[Pixel coordinate grounding data]
===============
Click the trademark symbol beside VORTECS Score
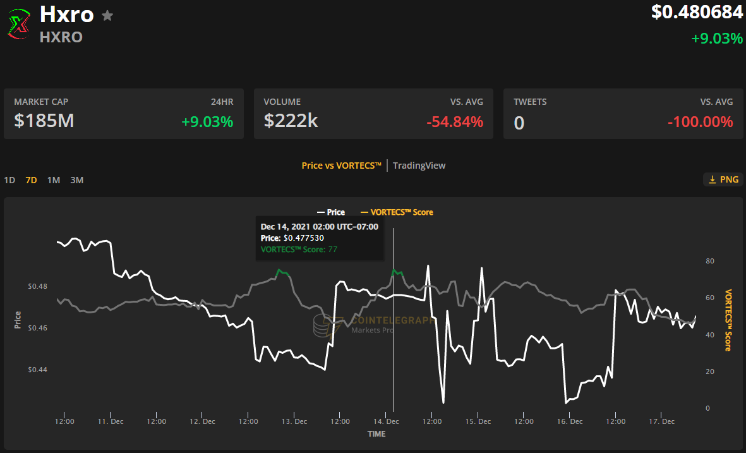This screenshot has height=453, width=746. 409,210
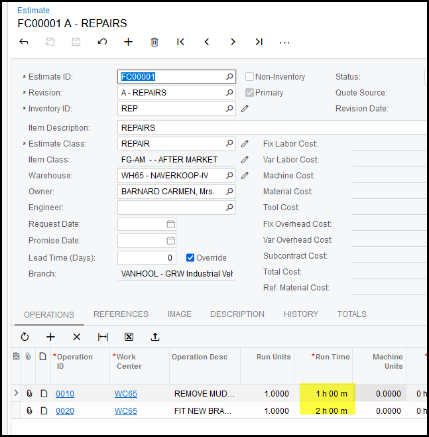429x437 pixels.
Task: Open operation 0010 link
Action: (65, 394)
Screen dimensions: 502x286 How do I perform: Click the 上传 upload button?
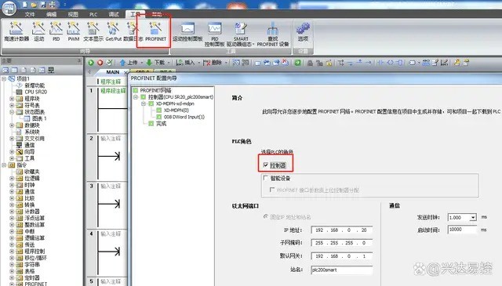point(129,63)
===============
### Exercise
Quote, without alteration, the lines running from the line containing "Screen dimensions: 502x286" to the last line of the entries, and include no pictures.

### Answer
Screen dimensions: 502x286 How do I perform: Click the 上传 upload button?
point(129,63)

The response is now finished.